Force est de constater que la rédaction même du texte et son interprétation semblent vider de son sens le terme même « d’anticipation », voire de « directive ».

Aux termes de l’article L1111-11 du Code de la santé publique :

« Toute personne majeure peut rédiger des directives anticipées pour le cas où elle serait un jour hors d’état d’exprimer sa volonté. Ces directives anticipées expriment la volonté de la personne relative à sa fin de vie en ce qui concerne les conditions de la poursuite, de la limitation, de l’arrêt ou du refus de traitement ou d’acte médicaux. […]
Les directives anticipées s’imposent au médecin pour toute décision d’investigation, d’intervention ou de traitement, sauf en cas d’urgence vitale pendant le temps nécessaire à une évaluation complète de la situation et lorsque les directives anticipées apparaissent manifestement inappropriées ou non conformes à la situation médicale
 ».

Dans un arrêt du Conseil d’Etat du 20 mai 2022 n°463713, une famille a saisi le Juge des référés afin de tenter d’imposer les directives anticipées du patient…peine perdue ?

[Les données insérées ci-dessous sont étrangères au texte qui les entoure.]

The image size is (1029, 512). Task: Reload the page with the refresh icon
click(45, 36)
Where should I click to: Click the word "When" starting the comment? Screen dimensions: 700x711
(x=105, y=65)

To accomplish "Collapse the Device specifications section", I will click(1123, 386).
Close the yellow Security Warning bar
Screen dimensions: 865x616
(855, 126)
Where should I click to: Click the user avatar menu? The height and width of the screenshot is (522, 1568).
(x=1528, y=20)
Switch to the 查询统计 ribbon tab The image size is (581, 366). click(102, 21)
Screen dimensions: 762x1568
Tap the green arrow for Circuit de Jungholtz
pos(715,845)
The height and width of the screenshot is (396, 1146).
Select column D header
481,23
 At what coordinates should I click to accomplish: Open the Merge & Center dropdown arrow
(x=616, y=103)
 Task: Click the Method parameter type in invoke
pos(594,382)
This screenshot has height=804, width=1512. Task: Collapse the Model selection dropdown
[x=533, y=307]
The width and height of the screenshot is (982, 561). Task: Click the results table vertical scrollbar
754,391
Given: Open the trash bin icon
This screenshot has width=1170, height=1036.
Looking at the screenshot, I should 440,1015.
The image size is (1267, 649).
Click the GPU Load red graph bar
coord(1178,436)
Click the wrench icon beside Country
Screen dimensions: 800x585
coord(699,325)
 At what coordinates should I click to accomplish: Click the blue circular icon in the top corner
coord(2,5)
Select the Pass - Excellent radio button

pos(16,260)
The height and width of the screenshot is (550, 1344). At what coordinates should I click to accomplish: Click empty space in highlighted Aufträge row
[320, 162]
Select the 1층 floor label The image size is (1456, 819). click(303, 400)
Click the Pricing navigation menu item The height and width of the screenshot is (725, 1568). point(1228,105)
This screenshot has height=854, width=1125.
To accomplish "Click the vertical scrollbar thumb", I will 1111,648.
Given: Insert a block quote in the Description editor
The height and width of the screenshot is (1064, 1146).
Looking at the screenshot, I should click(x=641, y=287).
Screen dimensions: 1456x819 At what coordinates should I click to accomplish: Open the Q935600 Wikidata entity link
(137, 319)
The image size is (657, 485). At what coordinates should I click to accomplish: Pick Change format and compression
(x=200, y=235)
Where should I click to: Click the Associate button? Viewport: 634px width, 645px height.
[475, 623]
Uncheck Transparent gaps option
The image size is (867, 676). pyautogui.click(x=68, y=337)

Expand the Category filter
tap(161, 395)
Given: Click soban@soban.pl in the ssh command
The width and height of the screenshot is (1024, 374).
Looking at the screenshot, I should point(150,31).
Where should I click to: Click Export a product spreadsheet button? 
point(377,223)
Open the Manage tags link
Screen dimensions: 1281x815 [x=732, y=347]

Dans cette affaire, le patient, âgé de 47 ans avait été victime d’un traumatisme grave survenu au cours d’un accident de la voie publique.

Il était porteur, lors de l’accident, d’un document signé par lui dans lequel, d’une part, il indiquait refuser toute transfusion sanguine « même si le personnel soignant estime qu’une telle transfusion s’impose pour me sauver la vie » et d’autre part, il désignait son frère comme personne de confiance.

Lors de l’hospitalisation, le frère du patient a rappelé à l’équipe médicale que son frère étant témoin de Jéhovah, il ne souhaitait en aucune circonstance recevoir une transfusion sanguine.

L’équipe médicale, qui avait connaissance des directives et de la volonté exprimée par la personne de confiance a estimé avoir respecté la volonté du patient tout en procédant aux transfusions nécessaires à sa survie.

L’argumentaire était le suivant : « la stratégie transfusionnelle » normalement appliquée à des patients dans l’état de Monsieur C. est « libérale et non restrictive et aurait aboutie, en conséquence, à des transfusions d’un volume de sang plus élevé » contrairement aux nombres de transfusions reçues par le patient.

Serait-ce la quantité qui compte ?

Il semble que ce soit l’avis du Conseil d’Etat :

« Le droit pour le patient majeur de donner son consentement à un traitement médical revêt le caractère d’une liberté fondamentale. En ne s’écartant des instructions médicales écrites dont M.C… était porteur lors de son accident que par des actes indispensables à sa survie et proportionnés à son état, alors qu’il était hors d’état d’exprimer sa volonté, les médecins de l’hôpital d’instruction des Armées Sainte-Anne n’ont pas porté atteinte à ce droit, non plus qu’aux libertés fondamentales garanties par les stipulations internationales invoquées d’atteintes manifestement illégales ».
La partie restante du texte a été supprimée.